Howard Kreisel writes:

 “Maimonides explicitly rejects the notion that God possesses character traits, together with any other attribute characterizing corporeal entities, a notion which in all probability does not underlie his rabbinic sources.”[5]

But, putting aside the ancient style and anthropomorphic nature of both our narratives, the interesting notion emerges that there may have been two very different approaches to the understanding, and the definition, of G-d.

The first narrative describes G-d as personal, caring and even emotional. The second describes G-d as unknowable, distant, and transcendent of the affairs of this world.

The fist view does not come as a surprise. That view has been adopted by the mainstream and continues to be the dominant position today. The second view does come as a surprise especially for such early rabbinic writing.

The idea of a transcendent, unmovable and unknowable G-d, is something we have come to expect from the writings of Maimonides[6] (who is even wary of the effectiveness of human prayer and intervention in matters relating to G-d[7]) – but not from earlier rabbinic sources.

From our narratives, it seems that these rabbinic debates on the nature of G-d may have been going on much earlier - and may have been more fundamental than we would have imagined. 

Could Maimonides have based himself on such early rabbinical thought? If so, his bold ideology in this regard may not have been such a philosophical ‘chiddush’ or novelty.


[1] David Stern and Mark J. Mirsky, Rabbinic Fantasies: Imaginative Narratives from Classical Hebrew Literature. 2. Two Narratives About God. (Petichta 24.)
[2] Parenthesis mine.
[3] An Onen is one whose family member has passed away but not yet buried.
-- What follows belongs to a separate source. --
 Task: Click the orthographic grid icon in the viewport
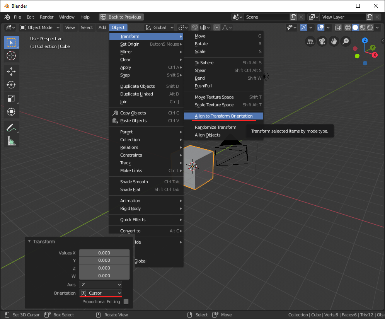pyautogui.click(x=310, y=41)
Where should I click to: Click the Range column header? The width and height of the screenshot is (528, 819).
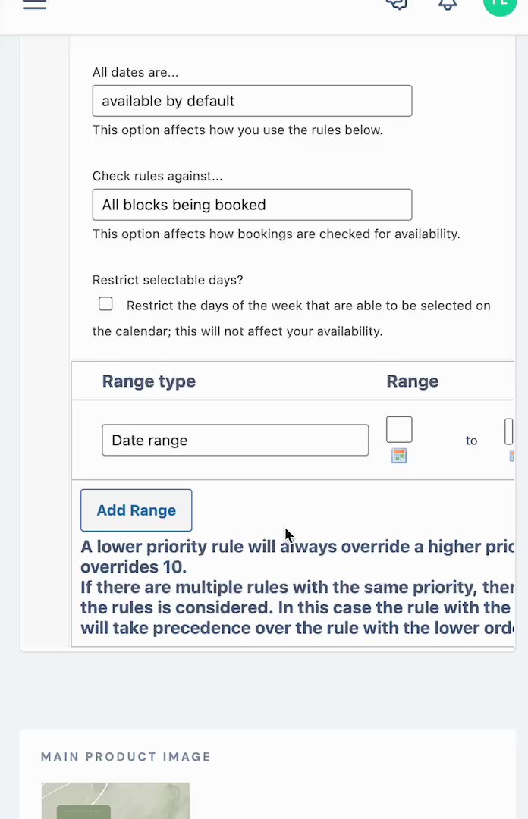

This is the most intense period of grief.
[4] Parenthesis mine.
[5] Howard Kreisel, Imitatio Dei in Maimonides’ “Guide of the Perplexed.”
[6] According to Maimonides “one must believe in a timeless, changeless, immaterial deity who is one in every respect and unlike anything in the created order. A person who fails to recognize such a deity is accorded the status of an idolater no matter how many other commandments [s]he may fulfil or how fervently [s]he may fulfil them. Simply put, to worship God under a false description is not to worship God at all. 
And According to Maimonides, all of Jewish law aims at two things: the improvement of the body and the improvement of the soul. The former is in every case a means to the latter. The soul is improved by acquiring correct opinions and eventually knowledge on everything humans are capable of knowing. The more knowledge the soul acquires, the more it is able to fulfill the commandment (Deuteronomy 6:5) to love God. The biggest stumbling block to love of God is the belief that the only way to remain true to the Bible is to interpret it literally. The result of literal interpretation is a material conception of God, which, in Maimonides’ opinion, amounts to idolatry.” (Stanford Encyclopedia of Philosophy)   Square parentheses mine.
[7] In Maimonides’ view, G-d is sometimes is more interested in Hashgacha Kelalit (where the species is kept in balance but not necessarily the individual entities within the whole) rather than Hashgacha Peratit (where each and every entity and being is individually sustained).